───── Rows
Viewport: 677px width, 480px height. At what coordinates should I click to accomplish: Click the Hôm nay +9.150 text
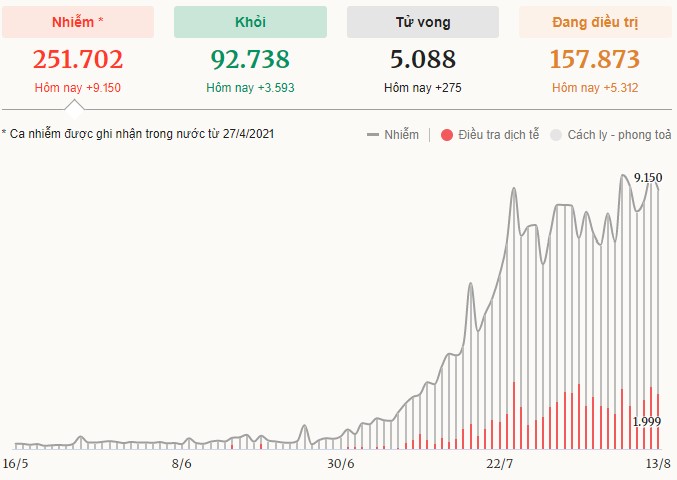tap(78, 88)
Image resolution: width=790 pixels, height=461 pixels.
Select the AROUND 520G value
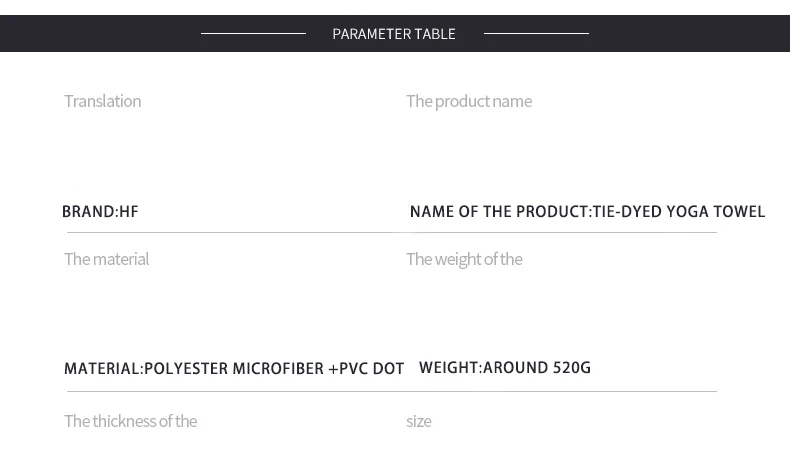[x=538, y=368]
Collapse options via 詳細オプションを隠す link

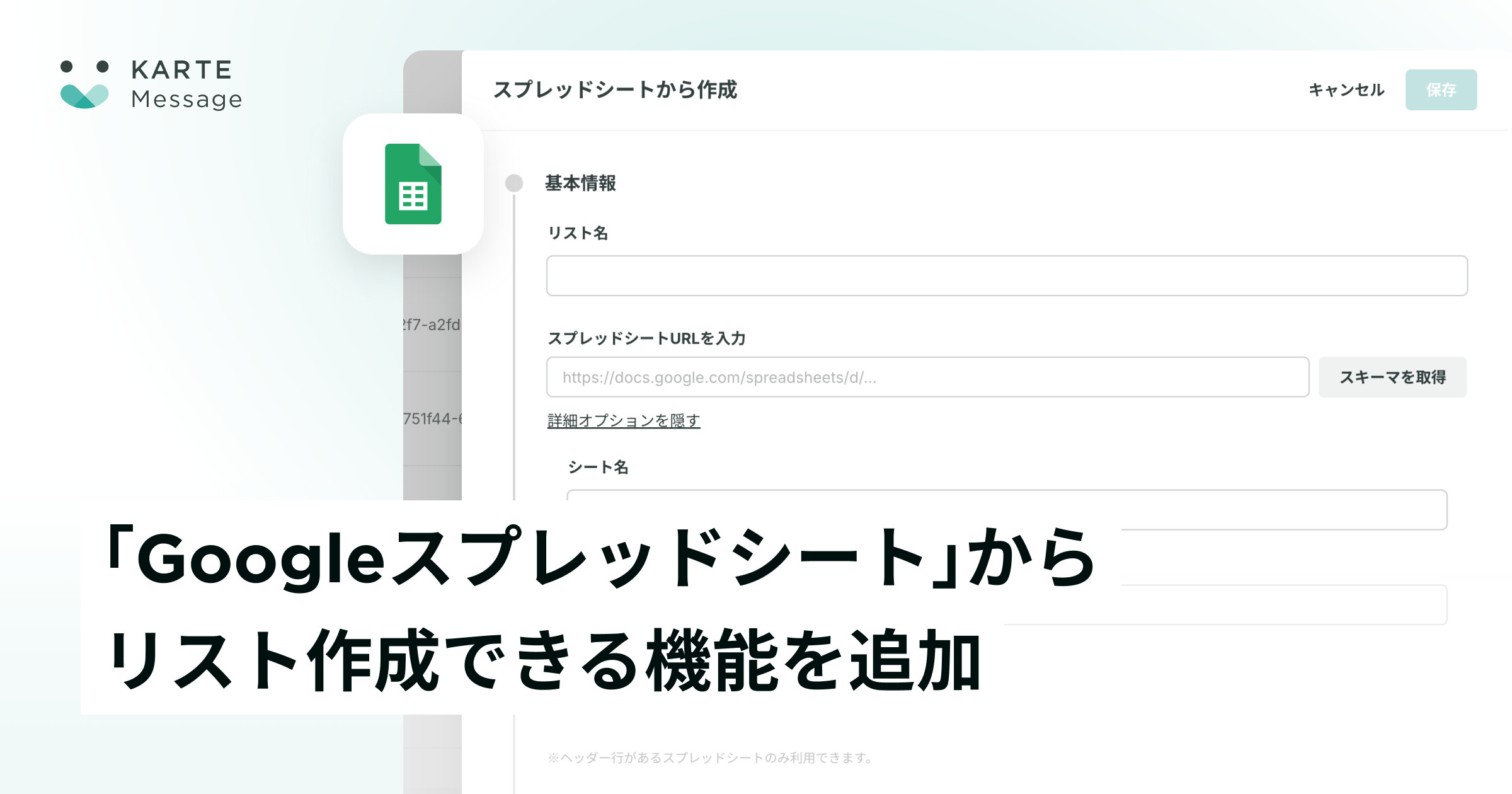(624, 420)
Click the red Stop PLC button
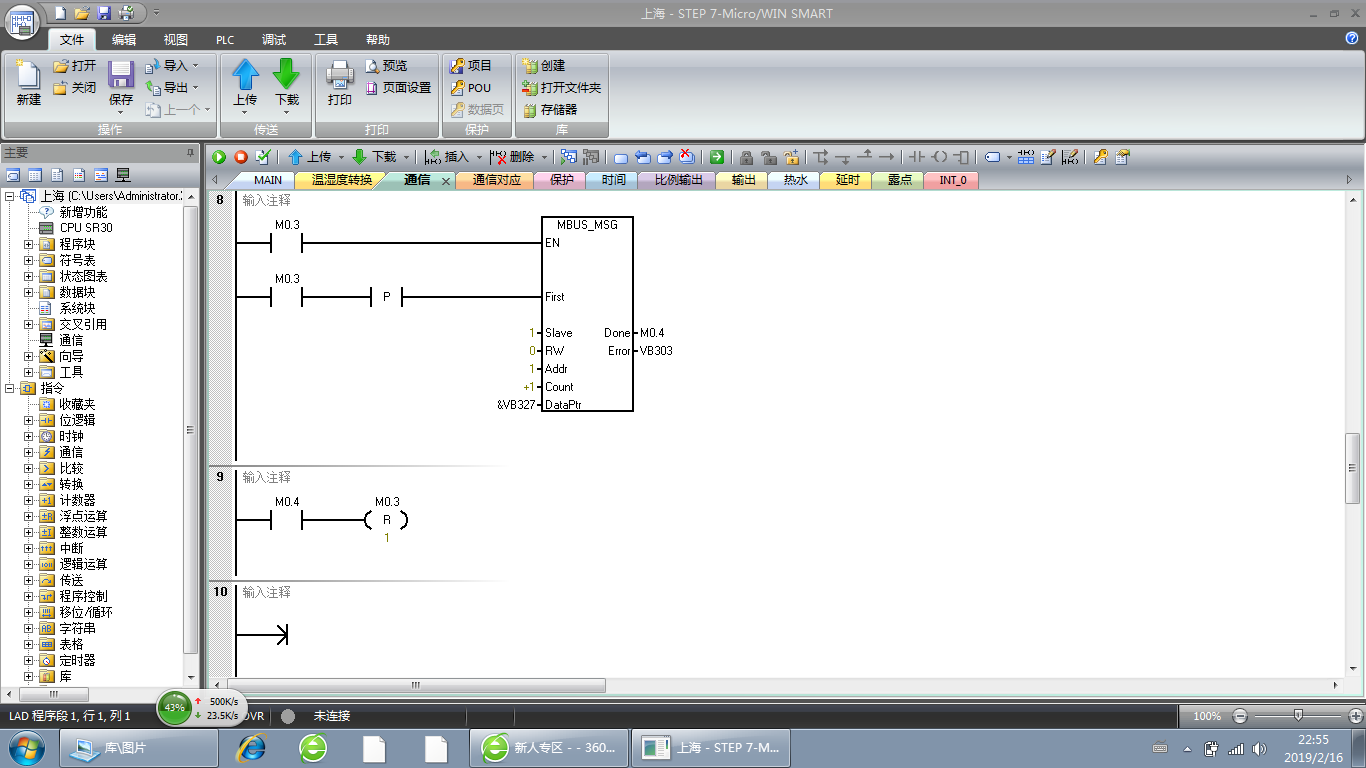Viewport: 1366px width, 768px height. (x=241, y=157)
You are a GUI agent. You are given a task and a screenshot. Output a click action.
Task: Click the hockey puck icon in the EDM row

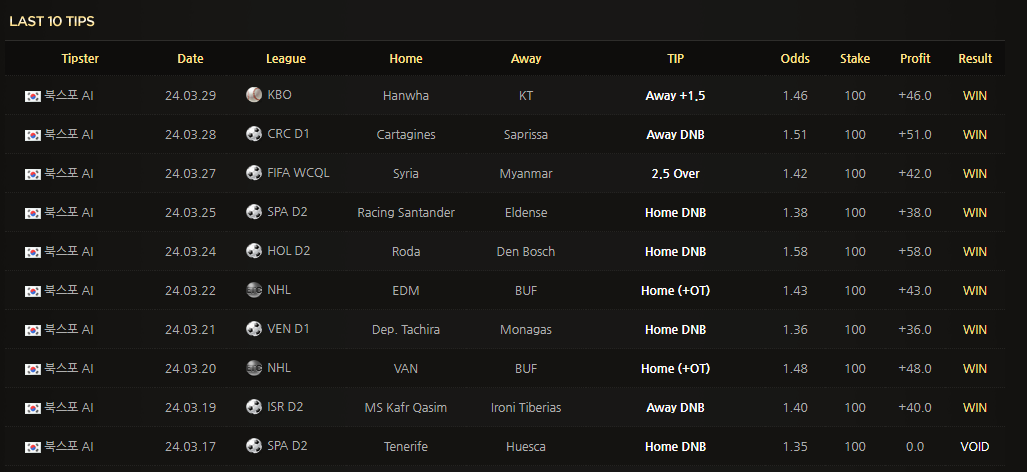(254, 290)
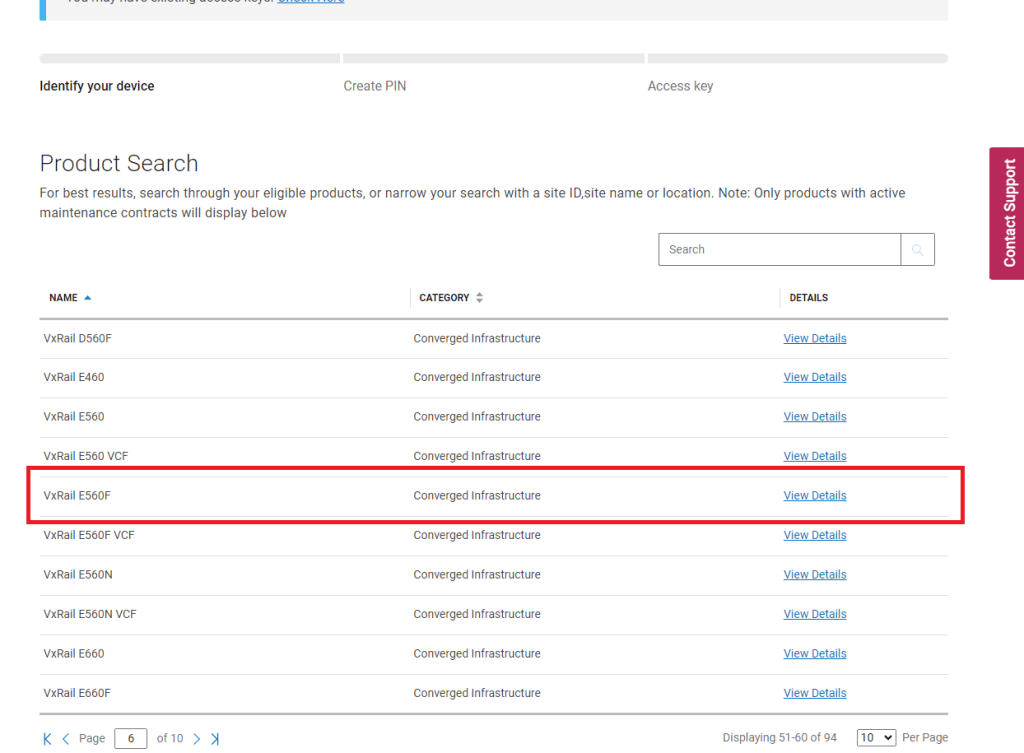Viewport: 1024px width, 753px height.
Task: Click the page number input box
Action: (131, 739)
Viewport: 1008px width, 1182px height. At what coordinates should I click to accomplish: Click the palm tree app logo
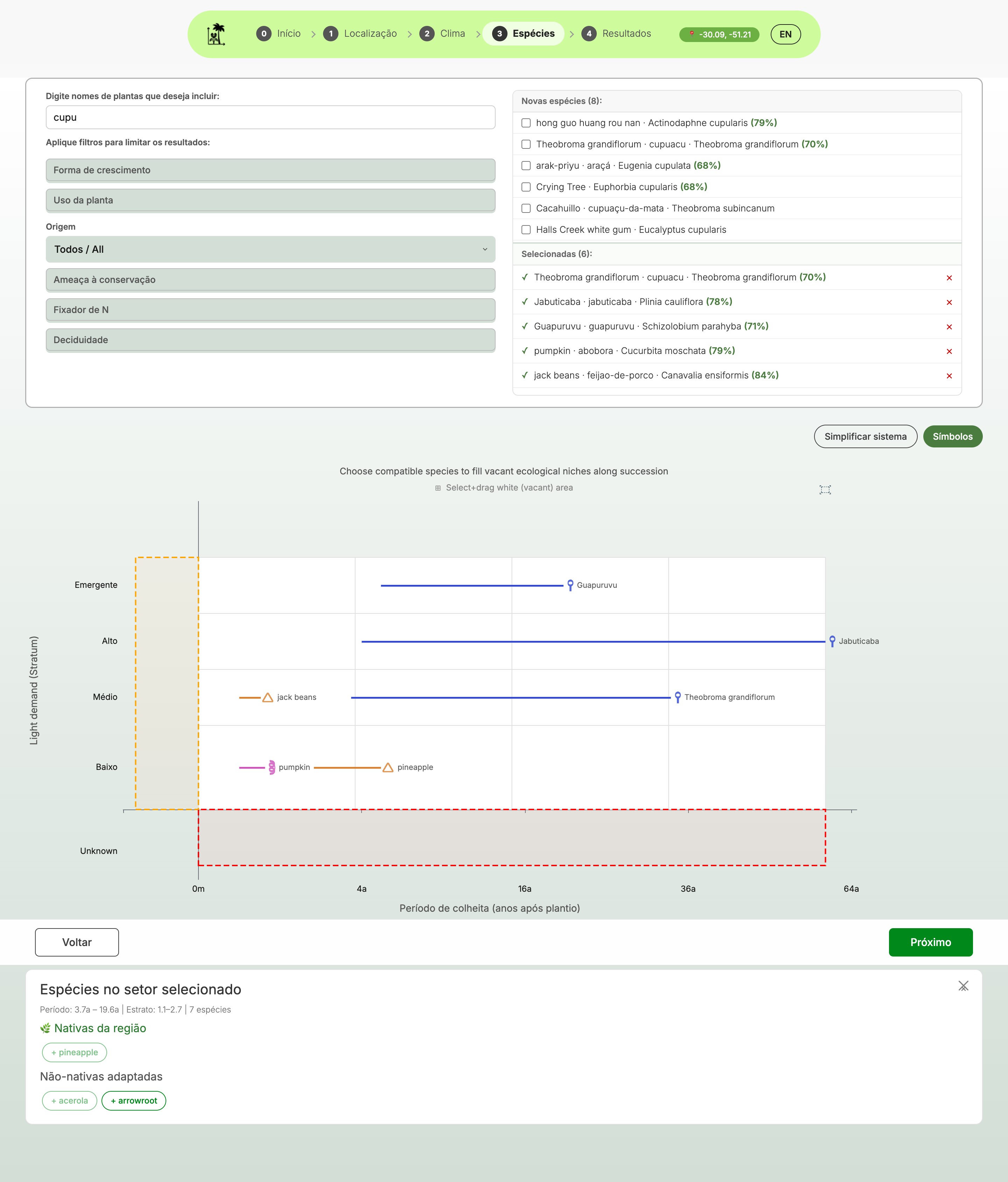(216, 34)
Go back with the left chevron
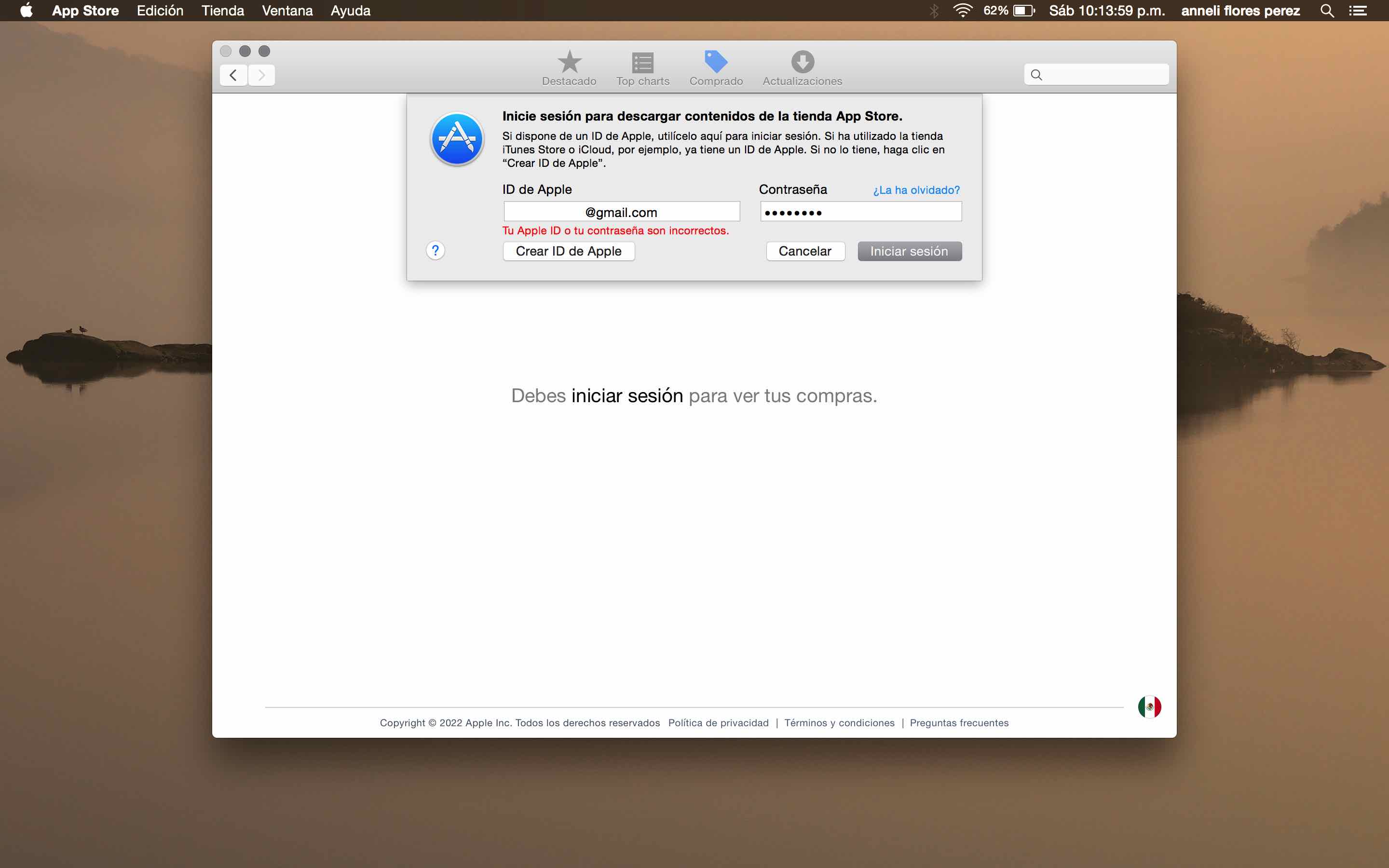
──────────
**Goal:**
Copy the records above word for word, leaving out the pictures.

**Problem solution:**
Viewport: 677px width, 480px height. At what coordinates should I click to accomplish: Click the Hôm nay +9.150 text
tap(78, 88)
Image resolution: width=790 pixels, height=461 pixels.
Select the AROUND 520G value
[x=538, y=368]
Collapse options via 詳細オプションを隠す link

(624, 420)
Click the red Stop PLC button
Viewport: 1366px width, 768px height. (x=241, y=157)
You are a GUI agent. You are given a task and a screenshot. Output a click action.
Task: Click the hockey puck icon in the EDM row

(254, 290)
Viewport: 1024px width, 753px height.
Task: Click the page number input box
Action: (131, 739)
Viewport: 1008px width, 1182px height. At what coordinates should I click to accomplish: Click the palm tree app logo
(216, 34)
Go back with the left chevron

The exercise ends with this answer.